* [WORK TO BE COMPLETED]: Each record should be reproduced exactly.

--- LISTED RECORDS Enclosed Below ---

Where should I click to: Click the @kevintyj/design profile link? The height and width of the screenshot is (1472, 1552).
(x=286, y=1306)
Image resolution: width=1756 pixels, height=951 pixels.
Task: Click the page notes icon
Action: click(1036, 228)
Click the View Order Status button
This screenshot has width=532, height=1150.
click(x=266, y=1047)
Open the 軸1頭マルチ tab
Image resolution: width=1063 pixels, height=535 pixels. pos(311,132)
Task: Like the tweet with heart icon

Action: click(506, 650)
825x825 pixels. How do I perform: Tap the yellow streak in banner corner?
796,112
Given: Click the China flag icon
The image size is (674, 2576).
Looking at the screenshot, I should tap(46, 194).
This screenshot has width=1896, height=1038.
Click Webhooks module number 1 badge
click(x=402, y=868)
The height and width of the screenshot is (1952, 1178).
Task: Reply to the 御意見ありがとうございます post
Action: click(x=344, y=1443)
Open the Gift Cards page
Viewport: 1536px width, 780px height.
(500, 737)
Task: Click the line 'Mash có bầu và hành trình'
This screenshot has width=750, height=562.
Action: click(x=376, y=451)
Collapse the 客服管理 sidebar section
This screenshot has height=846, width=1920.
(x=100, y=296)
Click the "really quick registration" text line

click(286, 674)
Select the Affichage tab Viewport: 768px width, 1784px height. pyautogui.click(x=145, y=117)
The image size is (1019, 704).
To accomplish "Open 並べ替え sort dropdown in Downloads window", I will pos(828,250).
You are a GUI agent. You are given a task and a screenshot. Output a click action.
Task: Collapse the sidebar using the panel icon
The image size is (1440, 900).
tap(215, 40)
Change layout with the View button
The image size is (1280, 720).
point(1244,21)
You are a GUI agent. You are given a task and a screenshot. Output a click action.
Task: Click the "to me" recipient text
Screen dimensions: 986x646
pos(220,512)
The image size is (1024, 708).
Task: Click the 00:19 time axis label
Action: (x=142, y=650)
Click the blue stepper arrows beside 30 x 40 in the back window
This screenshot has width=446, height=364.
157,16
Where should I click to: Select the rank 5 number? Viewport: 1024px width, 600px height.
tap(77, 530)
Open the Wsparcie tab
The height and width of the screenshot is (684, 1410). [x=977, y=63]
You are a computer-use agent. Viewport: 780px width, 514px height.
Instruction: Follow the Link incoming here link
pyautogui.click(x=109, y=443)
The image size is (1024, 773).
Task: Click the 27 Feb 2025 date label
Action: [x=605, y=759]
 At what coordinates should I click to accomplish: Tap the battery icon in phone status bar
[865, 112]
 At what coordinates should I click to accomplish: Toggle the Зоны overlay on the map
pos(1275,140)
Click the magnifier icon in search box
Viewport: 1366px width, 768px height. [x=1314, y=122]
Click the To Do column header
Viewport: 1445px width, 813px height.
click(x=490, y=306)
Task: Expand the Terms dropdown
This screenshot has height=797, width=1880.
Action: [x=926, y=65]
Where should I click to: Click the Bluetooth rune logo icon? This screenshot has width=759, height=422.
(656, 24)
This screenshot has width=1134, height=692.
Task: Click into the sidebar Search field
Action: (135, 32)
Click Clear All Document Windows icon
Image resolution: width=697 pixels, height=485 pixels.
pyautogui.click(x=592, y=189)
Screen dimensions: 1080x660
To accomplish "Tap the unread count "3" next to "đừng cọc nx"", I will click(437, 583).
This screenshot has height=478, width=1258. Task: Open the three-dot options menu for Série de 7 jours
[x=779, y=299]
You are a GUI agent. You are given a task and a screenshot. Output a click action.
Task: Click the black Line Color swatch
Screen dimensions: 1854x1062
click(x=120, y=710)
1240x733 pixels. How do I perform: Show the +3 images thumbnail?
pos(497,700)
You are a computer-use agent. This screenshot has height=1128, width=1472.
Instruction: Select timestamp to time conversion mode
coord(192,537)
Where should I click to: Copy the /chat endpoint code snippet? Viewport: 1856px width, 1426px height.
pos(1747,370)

--- End of Enclosed LISTED RECORDS ---

* [RESPONSE]:
Where should I click to: Click the @kevintyj/design profile link? The height and width of the screenshot is (1472, 1552).
(x=286, y=1306)
Image resolution: width=1756 pixels, height=951 pixels.
Task: Click the page notes icon
Action: click(1036, 228)
Click the View Order Status button
This screenshot has width=532, height=1150.
click(x=266, y=1047)
Open the 軸1頭マルチ tab
Image resolution: width=1063 pixels, height=535 pixels. pos(311,132)
Task: Like the tweet with heart icon

Action: click(506, 650)
825x825 pixels. How do I perform: Tap the yellow streak in banner corner?
796,112
Given: Click the China flag icon
The image size is (674, 2576).
Looking at the screenshot, I should tap(46, 194).
This screenshot has width=1896, height=1038.
Click Webhooks module number 1 badge
click(x=402, y=868)
The height and width of the screenshot is (1952, 1178).
Task: Reply to the 御意見ありがとうございます post
Action: click(x=344, y=1443)
Open the Gift Cards page
Viewport: 1536px width, 780px height.
(500, 737)
Task: Click the line 'Mash có bầu và hành trình'
This screenshot has width=750, height=562.
Action: click(x=376, y=451)
Collapse the 客服管理 sidebar section
This screenshot has height=846, width=1920.
(x=100, y=296)
Click the "really quick registration" text line

click(286, 674)
Select the Affichage tab Viewport: 768px width, 1784px height. pyautogui.click(x=145, y=117)
The image size is (1019, 704).
To accomplish "Open 並べ替え sort dropdown in Downloads window", I will pos(828,250).
You are a GUI agent. You are given a task and a screenshot. Output a click action.
Task: Collapse the sidebar using the panel icon
The image size is (1440, 900).
tap(215, 40)
Change layout with the View button
The image size is (1280, 720).
point(1244,21)
You are a GUI agent. You are given a task and a screenshot. Output a click action.
Task: Click the "to me" recipient text
Screen dimensions: 986x646
pos(220,512)
The image size is (1024, 708).
Task: Click the 00:19 time axis label
Action: (x=142, y=650)
Click the blue stepper arrows beside 30 x 40 in the back window
This screenshot has width=446, height=364.
157,16
Where should I click to: Select the rank 5 number? Viewport: 1024px width, 600px height.
tap(77, 530)
Open the Wsparcie tab
The height and width of the screenshot is (684, 1410). [x=977, y=63]
You are a computer-use agent. Viewport: 780px width, 514px height.
Instruction: Follow the Link incoming here link
pyautogui.click(x=109, y=443)
The image size is (1024, 773).
Task: Click the 27 Feb 2025 date label
Action: [x=605, y=759]
 At what coordinates should I click to accomplish: Tap the battery icon in phone status bar
[865, 112]
 At what coordinates should I click to accomplish: Toggle the Зоны overlay on the map
pos(1275,140)
Click the magnifier icon in search box
Viewport: 1366px width, 768px height. [x=1314, y=122]
Click the To Do column header
Viewport: 1445px width, 813px height.
click(x=490, y=306)
Task: Expand the Terms dropdown
This screenshot has height=797, width=1880.
Action: [x=926, y=65]
Where should I click to: Click the Bluetooth rune logo icon? This screenshot has width=759, height=422.
(656, 24)
This screenshot has width=1134, height=692.
Task: Click into the sidebar Search field
Action: (135, 32)
Click Clear All Document Windows icon
Image resolution: width=697 pixels, height=485 pixels.
pyautogui.click(x=592, y=189)
Screen dimensions: 1080x660
To accomplish "Tap the unread count "3" next to "đừng cọc nx"", I will click(437, 583).
This screenshot has height=478, width=1258. Task: Open the three-dot options menu for Série de 7 jours
[x=779, y=299]
You are a GUI agent. You are given a task and a screenshot. Output a click action.
Task: Click the black Line Color swatch
Screen dimensions: 1854x1062
click(x=120, y=710)
1240x733 pixels. How do I perform: Show the +3 images thumbnail?
pos(497,700)
You are a computer-use agent. This screenshot has height=1128, width=1472.
Instruction: Select timestamp to time conversion mode
coord(192,537)
Where should I click to: Copy the /chat endpoint code snippet? Viewport: 1856px width, 1426px height.
pos(1747,370)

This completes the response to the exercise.